#### ТЕКСТ ДЛЯ ЧТЕНИЯ
◆ ◆ ◆ ◆

Спектакль Хусниярова — подробный быт, «рутина смерти». И оказывается, что, хотя в пьесе нет неожиданных поворотов сюжета и почти все предсказуемо, наблюдать за происходящим в исполнении актеров Театра «Мастеровые» очень интересно. Режиссер помещает их в закрытое с трех сторон пространство — и сразу даже незаметно, что это пространство сделано из видеокассет (сценография — Елена Сорочайкина). Семья отгородилась от мира памятью о ребенке, и из этого закрытого пространства за время спектакля вырываются все — не только живущие здесь Бекка (Марина Кулясова) и Хоуи (Евгений Федотов), но и забеременевшая от своего бойфренда Иззи (бывшая актриса питерского Театра Поколений Анна Дунаева), и Нэт (Ольга Астафьева), сама потерявшая сына-наркомана, и парень Джейсон (Евгений Гладких), страдающий от чувства вины, которое перекрывается его собственной молодостью и планами на дальнейшую жизнь.
Они — как аргонавты, которым нужно привезти золотое руно, или же как Орфеи, которым нужно спасти Эвридику — саму тягу к жизни, любовь к ней. И лучше всего актерски разобраться в противоречиях этого процесса получается, конечно же, у потрясающе тонкой Марины Кулясовой, играющей мать погибшего мальчика. Пьеса и построена так, что все нити сводятся в первую очередь к материнской боли и страданиям. Кулясова сумела захватить, кажется, всю сложнейшую гамму переживаний и при этом обойтись без пафоса, без лишних эмоций. Бекки то нервна, то молчалива, то смешлива, то резка к своей матери, то неожиданно мягка к Джейсону (готовит ему печенье и наливает молоко). Она непредсказуема в своих реакциях на мужа, сама не знает, чего хочет, не может общаться с друзьями, не может решить, что делать с игрушками сына и что дарить сестре на день рождения. Она мечется, борется, постепенно учится носить «кирпич» горя в кармане (именно так называет память о смерти Нэт) и наконец в финале пьесы чуть-чуть открывается навстречу мужу, собственному дому, друзьям и их детям, неведомому ей будущему, в котором еще придется жить. И в этой тонкости, честности в отношении к самому сложному и необъяснимому из того, что может с нами произойти, Хуснияров как режиссер великолепен.

◆ ◆ ◆ ◆

#### ПРЕДСТАВЛЕННЫЕ ДАННЫЕ
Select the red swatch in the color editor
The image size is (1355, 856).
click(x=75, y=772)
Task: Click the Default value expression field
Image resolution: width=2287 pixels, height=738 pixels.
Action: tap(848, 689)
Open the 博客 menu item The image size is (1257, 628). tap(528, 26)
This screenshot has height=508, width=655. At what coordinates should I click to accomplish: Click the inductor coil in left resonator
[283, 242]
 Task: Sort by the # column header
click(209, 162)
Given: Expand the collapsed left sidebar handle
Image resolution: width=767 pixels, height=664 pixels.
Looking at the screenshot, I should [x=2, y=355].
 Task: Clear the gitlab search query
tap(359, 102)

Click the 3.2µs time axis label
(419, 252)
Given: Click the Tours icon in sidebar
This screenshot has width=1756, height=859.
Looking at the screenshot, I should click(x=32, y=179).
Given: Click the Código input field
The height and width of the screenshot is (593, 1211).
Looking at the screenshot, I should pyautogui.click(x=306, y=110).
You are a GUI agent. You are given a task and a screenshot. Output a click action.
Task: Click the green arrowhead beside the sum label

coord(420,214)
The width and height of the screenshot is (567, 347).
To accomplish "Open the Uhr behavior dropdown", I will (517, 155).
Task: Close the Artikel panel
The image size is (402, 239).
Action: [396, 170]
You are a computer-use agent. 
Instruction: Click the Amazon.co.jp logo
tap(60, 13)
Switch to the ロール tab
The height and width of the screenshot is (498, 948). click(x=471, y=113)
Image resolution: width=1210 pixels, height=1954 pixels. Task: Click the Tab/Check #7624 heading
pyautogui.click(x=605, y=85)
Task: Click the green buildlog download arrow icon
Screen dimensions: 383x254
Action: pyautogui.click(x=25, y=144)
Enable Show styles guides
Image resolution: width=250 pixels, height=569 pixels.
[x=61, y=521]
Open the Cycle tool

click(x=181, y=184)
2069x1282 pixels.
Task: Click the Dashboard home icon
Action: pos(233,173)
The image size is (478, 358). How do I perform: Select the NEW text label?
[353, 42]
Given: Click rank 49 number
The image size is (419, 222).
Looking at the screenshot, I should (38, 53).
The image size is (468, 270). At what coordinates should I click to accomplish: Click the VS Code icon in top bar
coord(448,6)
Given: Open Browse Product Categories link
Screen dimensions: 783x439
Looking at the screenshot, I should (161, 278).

◆ ◆ ◆ ◆

#### ЗАДАНИЕ 1
Кто, согласно тексту о спектакле, создал сценографию?
#### ЗАДАНИЕ 2
Выведите фрагмент текста о спектакле, начиная со слов "Спектакль Хусниярова —" и далее до слов "на дальнейшую жизнь.".
#### ЗАДАНИЕ 3
Определите, соответствуют ли тексту о спектакле следующие утверждения: (a) пространство на сцене сделано из видеокассет; (b) Анна Дунаева сейчас служит в питерском Театре Поколений; (c) героиня Марины Кулясовой готовит Джейсону печенье. На каждое ответьте «да» или «нет» и приведите решающие слова текста в точности.

#### ПОЛНЫЙ ОТВЕТ 1
Елена Сорочайкина.

#### ПОЛНЫЙ ОТВЕТ 2
Спектакль Хусниярова — подробный быт, «рутина смерти». И оказывается, что, хотя в пьесе нет неожиданных поворотов сюжета и почти все предсказуемо, наблюдать за происходящим в исполнении актеров Театра «Мастеровые» очень интересно. Режиссер помещает их в закрытое с трех сторон пространство — и сразу даже незаметно, что это пространство сделано из видеокассет (сценография — Елена Сорочайкина). Семья отгородилась от мира памятью о ребенке, и из этого закрытого пространства за время спектакля вырываются все — не только живущие здесь Бекка (Марина Кулясова) и Хоуи (Евгений Федотов), но и забеременевшая от своего бойфренда Иззи (бывшая актриса питерского Театра Поколений Анна Дунаева), и Нэт (Ольга Астафьева), сама потерявшая сына-наркомана, и парень Джейсон (Евгений Гладких), страдающий от чувства вины, которое перекрывается его собственной молодостью и планами на дальнейшую жизнь.

#### ПОЛНЫЙ ОТВЕТ 3
(a) Да: «это пространство сделано из видеокассет».
(b) Нет: «бывшая актриса питерского Театра Поколений Анна Дунаева».
(c) Да: «готовит ему печенье и наливает молоко».